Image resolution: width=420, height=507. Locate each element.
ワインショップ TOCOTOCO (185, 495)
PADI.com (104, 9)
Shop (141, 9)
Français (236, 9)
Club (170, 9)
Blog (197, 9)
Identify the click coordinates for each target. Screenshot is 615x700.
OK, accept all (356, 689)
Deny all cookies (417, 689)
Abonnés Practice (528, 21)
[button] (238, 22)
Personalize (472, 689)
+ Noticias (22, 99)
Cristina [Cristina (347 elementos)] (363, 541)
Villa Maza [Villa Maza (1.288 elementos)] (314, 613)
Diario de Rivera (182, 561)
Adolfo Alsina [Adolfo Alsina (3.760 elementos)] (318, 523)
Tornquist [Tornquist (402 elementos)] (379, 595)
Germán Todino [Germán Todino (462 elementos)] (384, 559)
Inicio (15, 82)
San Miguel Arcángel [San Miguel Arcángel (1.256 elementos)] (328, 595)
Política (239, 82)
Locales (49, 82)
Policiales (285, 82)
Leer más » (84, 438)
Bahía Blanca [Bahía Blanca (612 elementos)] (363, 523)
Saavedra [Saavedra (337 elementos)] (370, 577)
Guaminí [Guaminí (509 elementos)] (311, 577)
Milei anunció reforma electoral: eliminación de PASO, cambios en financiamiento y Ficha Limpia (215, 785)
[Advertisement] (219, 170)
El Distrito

_ _ _

▶ Task to carry out: Reproduce all of the material above line for line, with no changes to any wording, numbers, or punctuation.

▶ Task response:
Image resolution: width=420, height=507. Locate each element.
ワインショップ TOCOTOCO (185, 495)
PADI.com (104, 9)
Shop (141, 9)
Français (236, 9)
Club (170, 9)
Blog (197, 9)
Identify the click coordinates for each target. Screenshot is 615x700.
OK, accept all (356, 689)
Deny all cookies (417, 689)
Abonnés Practice (528, 21)
[button] (238, 22)
Personalize (472, 689)
+ Noticias (22, 99)
Cristina [Cristina (347 elementos)] (363, 541)
Villa Maza [Villa Maza (1.288 elementos)] (314, 613)
Diario de Rivera (182, 561)
Adolfo Alsina [Adolfo Alsina (3.760 elementos)] (318, 523)
Tornquist [Tornquist (402 elementos)] (379, 595)
Germán Todino [Germán Todino (462 elementos)] (384, 559)
Inicio (15, 82)
San Miguel Arcángel [San Miguel Arcángel (1.256 elementos)] (328, 595)
Política (239, 82)
Locales (49, 82)
Policiales (285, 82)
Leer más » (84, 438)
Bahía Blanca [Bahía Blanca (612 elementos)] (363, 523)
Saavedra [Saavedra (337 elementos)] (370, 577)
Guaminí [Guaminí (509 elementos)] (311, 577)
Milei anunció reforma electoral: eliminación de PASO, cambios en financiamiento y Ficha Limpia (215, 785)
[Advertisement] (219, 170)
El Distrito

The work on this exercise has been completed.